What the task asks — In the material below, replace every instance of "callout number" with "balloon number" and leave everything else unchanged.

[Dataset entries]
--------

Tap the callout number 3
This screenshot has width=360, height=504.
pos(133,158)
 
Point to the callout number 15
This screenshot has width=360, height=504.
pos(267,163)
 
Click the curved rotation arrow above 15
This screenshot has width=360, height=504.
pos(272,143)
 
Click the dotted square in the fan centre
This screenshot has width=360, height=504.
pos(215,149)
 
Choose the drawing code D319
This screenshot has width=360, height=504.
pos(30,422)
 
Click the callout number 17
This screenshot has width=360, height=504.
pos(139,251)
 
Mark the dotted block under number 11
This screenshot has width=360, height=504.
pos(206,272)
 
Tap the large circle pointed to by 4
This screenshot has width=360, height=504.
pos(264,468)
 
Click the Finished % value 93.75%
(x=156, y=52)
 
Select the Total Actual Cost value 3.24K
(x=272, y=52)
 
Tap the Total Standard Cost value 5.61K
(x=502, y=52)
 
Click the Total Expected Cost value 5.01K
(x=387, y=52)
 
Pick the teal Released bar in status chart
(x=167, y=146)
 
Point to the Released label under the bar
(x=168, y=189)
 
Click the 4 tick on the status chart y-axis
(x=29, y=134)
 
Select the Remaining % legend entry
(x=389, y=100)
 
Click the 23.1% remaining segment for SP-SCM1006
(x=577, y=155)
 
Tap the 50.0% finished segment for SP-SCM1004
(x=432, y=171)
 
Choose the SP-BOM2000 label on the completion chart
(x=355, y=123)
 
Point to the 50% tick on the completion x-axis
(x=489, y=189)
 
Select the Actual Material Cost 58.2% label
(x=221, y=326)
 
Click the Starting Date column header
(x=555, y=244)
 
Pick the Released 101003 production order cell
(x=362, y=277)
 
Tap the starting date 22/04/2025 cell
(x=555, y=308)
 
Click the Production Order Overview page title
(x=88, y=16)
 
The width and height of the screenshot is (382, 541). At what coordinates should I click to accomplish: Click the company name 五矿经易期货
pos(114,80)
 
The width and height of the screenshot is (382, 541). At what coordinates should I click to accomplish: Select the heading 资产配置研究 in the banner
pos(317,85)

--------

Solution for this problem —
Tap the balloon number 3
This screenshot has width=360, height=504.
pos(133,158)
 
Point to the balloon number 15
This screenshot has width=360, height=504.
pos(267,163)
 
Click the curved rotation arrow above 15
This screenshot has width=360, height=504.
pos(272,143)
 
Click the dotted square in the fan centre
This screenshot has width=360, height=504.
pos(215,149)
 
Choose the drawing code D319
This screenshot has width=360, height=504.
pos(30,422)
 
Click the balloon number 17
This screenshot has width=360, height=504.
pos(139,251)
 
Mark the dotted block under number 11
This screenshot has width=360, height=504.
pos(206,272)
 
Tap the large circle pointed to by 4
This screenshot has width=360, height=504.
pos(264,468)
 
Click the Finished % value 93.75%
(x=156, y=52)
 
Select the Total Actual Cost value 3.24K
(x=272, y=52)
 
Tap the Total Standard Cost value 5.61K
(x=502, y=52)
 
Click the Total Expected Cost value 5.01K
(x=387, y=52)
 
Pick the teal Released bar in status chart
(x=167, y=146)
 
Point to the Released label under the bar
(x=168, y=189)
 
Click the 4 tick on the status chart y-axis
(x=29, y=134)
 
Select the Remaining % legend entry
(x=389, y=100)
 
Click the 23.1% remaining segment for SP-SCM1006
(x=577, y=155)
 
Tap the 50.0% finished segment for SP-SCM1004
(x=432, y=171)
 
Choose the SP-BOM2000 label on the completion chart
(x=355, y=123)
 
Point to the 50% tick on the completion x-axis
(x=489, y=189)
 
Select the Actual Material Cost 58.2% label
(x=221, y=326)
 
Click the Starting Date column header
(x=555, y=244)
 
Pick the Released 101003 production order cell
(x=362, y=277)
 
Tap the starting date 22/04/2025 cell
(x=555, y=308)
 
Click the Production Order Overview page title
(x=88, y=16)
 
The width and height of the screenshot is (382, 541). At what coordinates should I click to accomplish: Click the company name 五矿经易期货
pos(114,80)
 
The width and height of the screenshot is (382, 541). At what coordinates should I click to accomplish: Select the heading 资产配置研究 in the banner
pos(317,85)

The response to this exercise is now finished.